Every hour of every day, someone is diagnosed with MS. I am one of those people.
I first realized something was wrong when I had a dull but persistent pain behind my right eye that lasted for weeks. In addition to the pain behind my eye, I lost feeling on my right side in my arms, legs, and torso (numbness, tingling, and weakness). That's when I knew something was wrong. I went to the doctor and the very long process of testing began.
My symptoms for worse before they got better. After 6 long months of tests and a lot of patience, I was diagnosed with RRMS. It has been nothing short of a roller coaster, but I refuse to let Multiple Sclerosis define or dictate who I am, or who I will become.
I have manageable symptoms, but not everyone is that lucky. I am incredibly fortunate to have an amazing support system through family and friends. The diagnosis process is long and exhausting, and not everyone has the resources to afford the expensive testing and medications that MS requires. Those of us who suffer from this disease are lucky to have medications that didn't exist even 5 years ago. Advancements are made on a daily basis, and it is important to keep up that positive momentum.
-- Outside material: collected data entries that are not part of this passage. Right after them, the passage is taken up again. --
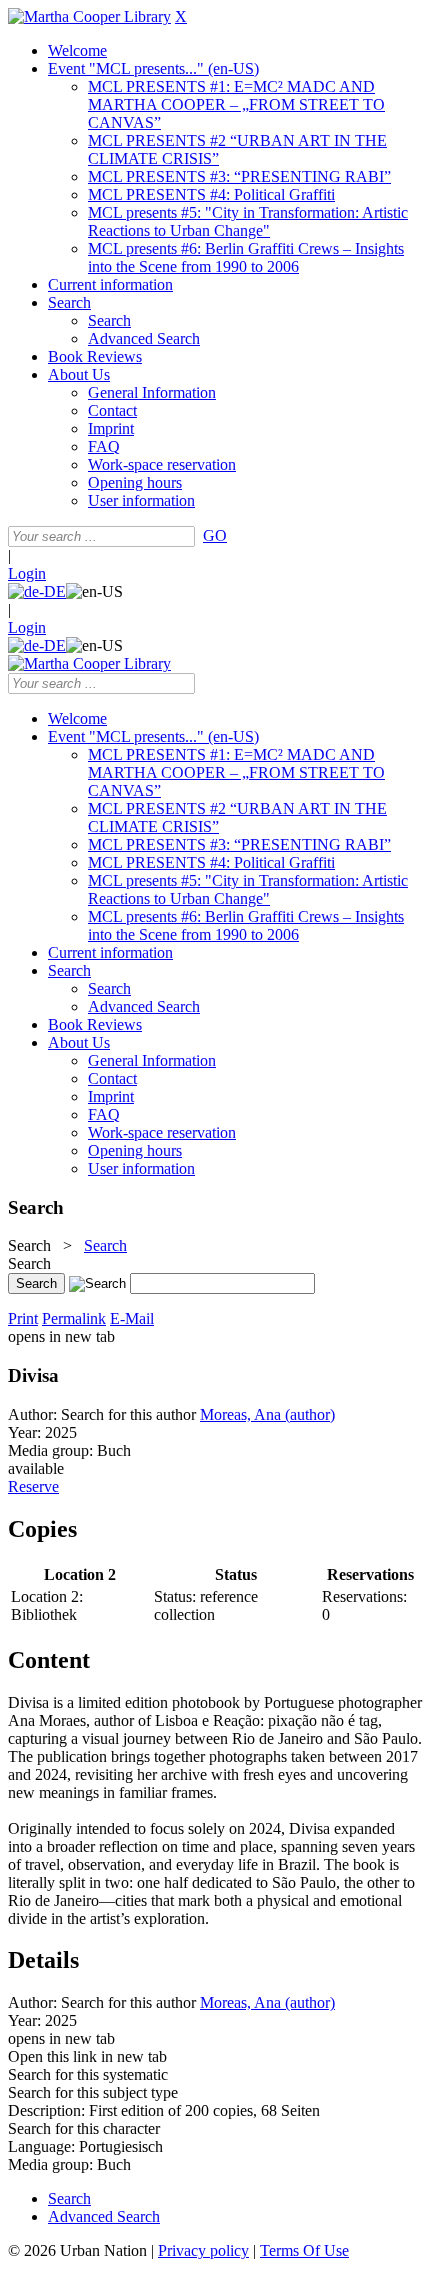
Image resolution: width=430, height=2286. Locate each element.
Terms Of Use (304, 2250)
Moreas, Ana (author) (267, 1414)
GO (215, 535)
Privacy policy (203, 2250)
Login (27, 573)
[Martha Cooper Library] (89, 16)
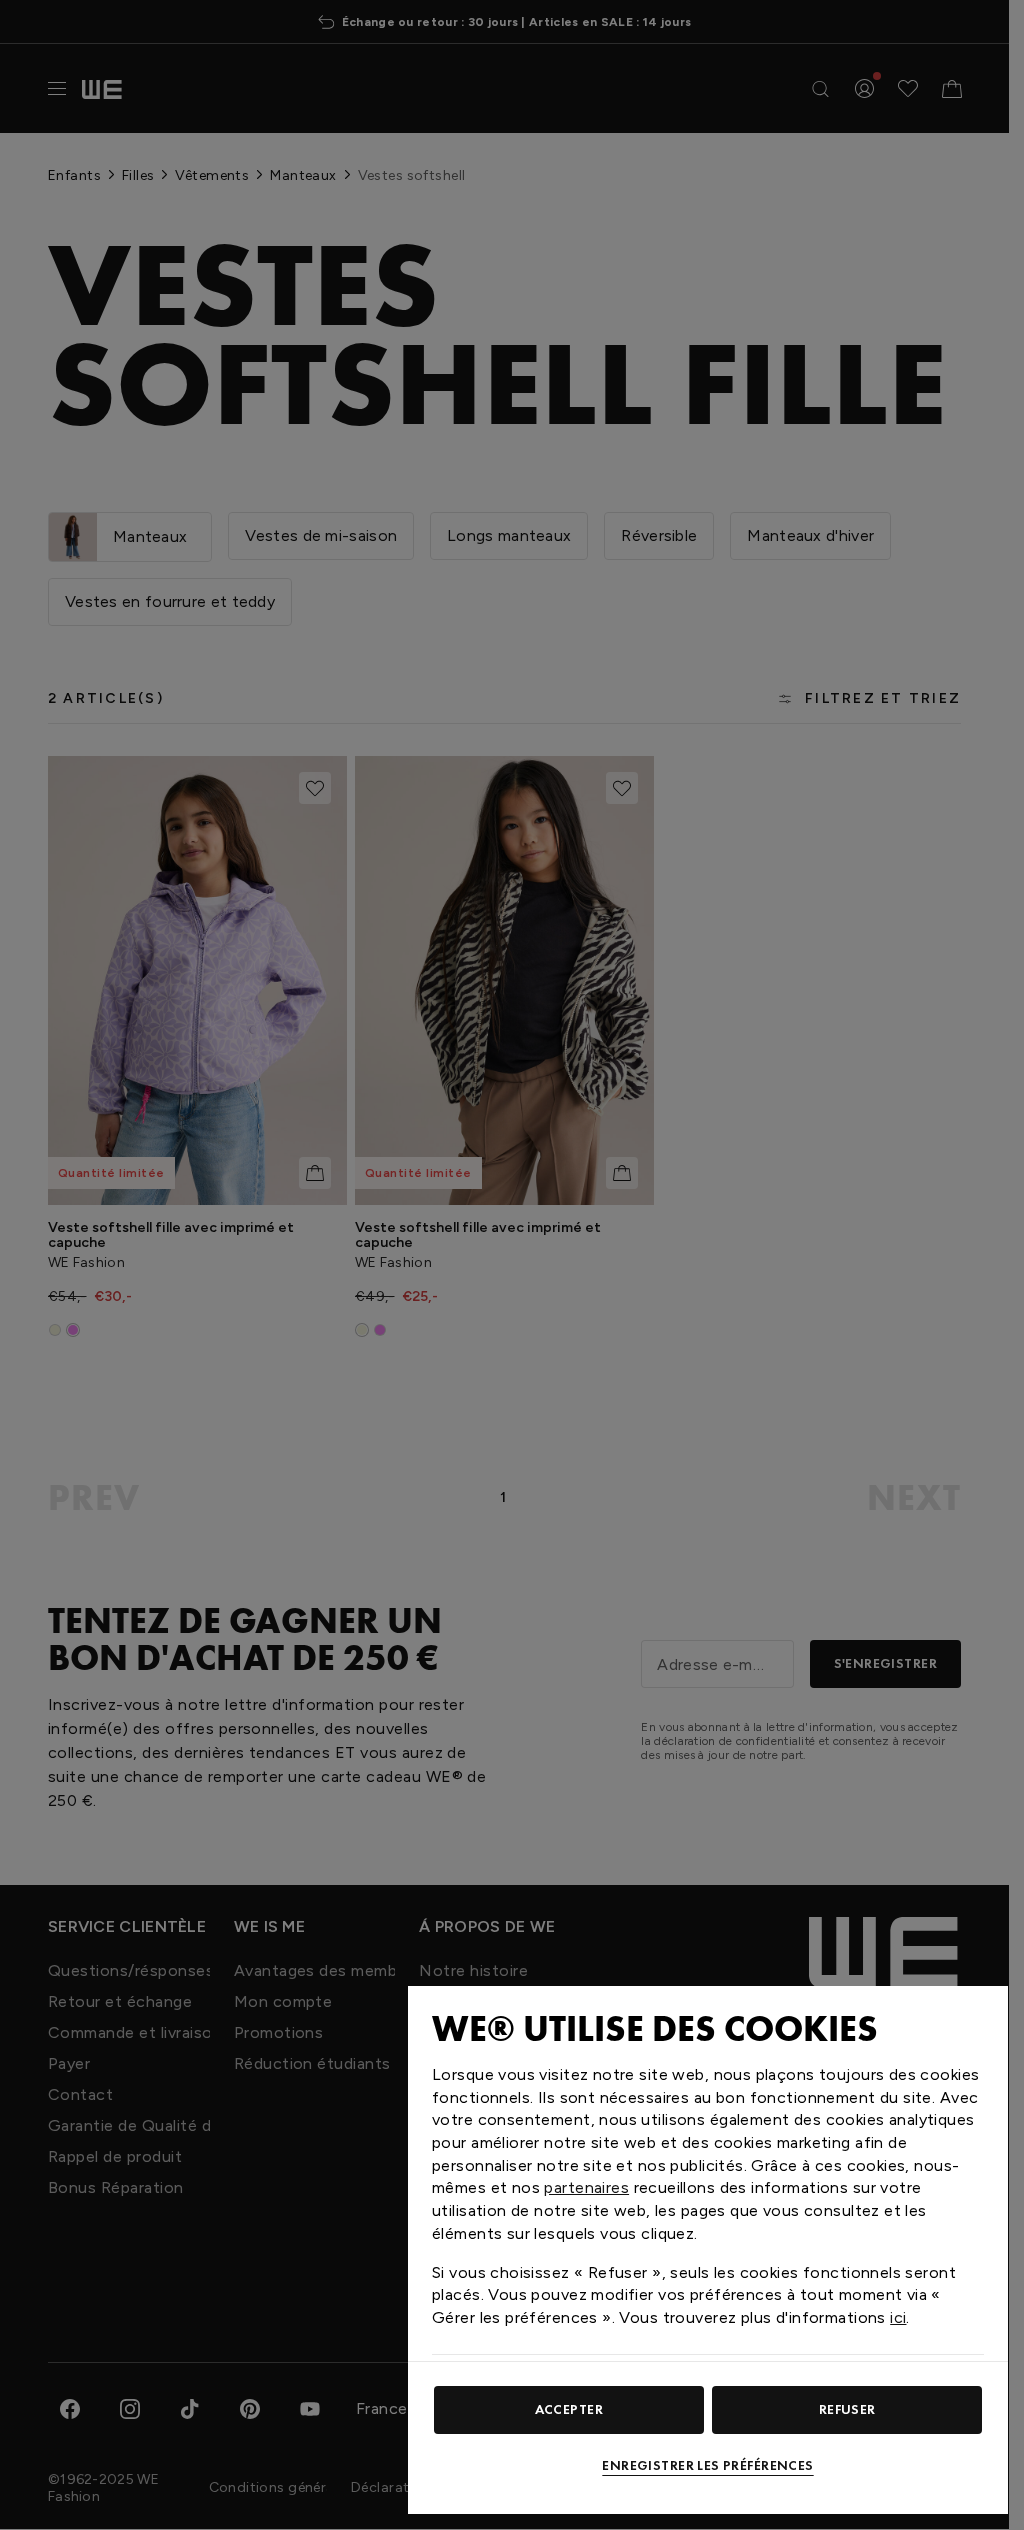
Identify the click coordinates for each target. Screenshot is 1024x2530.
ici (898, 2317)
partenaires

It is important to me to raise awareness in order to find a cure. That's why I chose to speak out about my MS. We are all given the gift of a voice, and I want to use mine to raise awareness, and help find a cure. Each step we take brings us closer to a world free of MS.
I am asking you to support me in raising money for the National MS Society- Michigan Chapter because this is a cause that is meaningful to me. Millions of people, including me, are affected by MS and the challenges of living with its unpredictable symptoms. Multiple sclerosis interrupts the flow of information between the brain and the body and it stops people from moving. Every hour in the United States, someone is newly diagnosed with MS, a disease of the central nervous system. Symptoms range from numbness and tingling to blindness and paralysis. The progress, severity and specific symptoms of MS in any one person cannot yet be predicted, but advances in research and treatment are moving us closer to a world free of MS.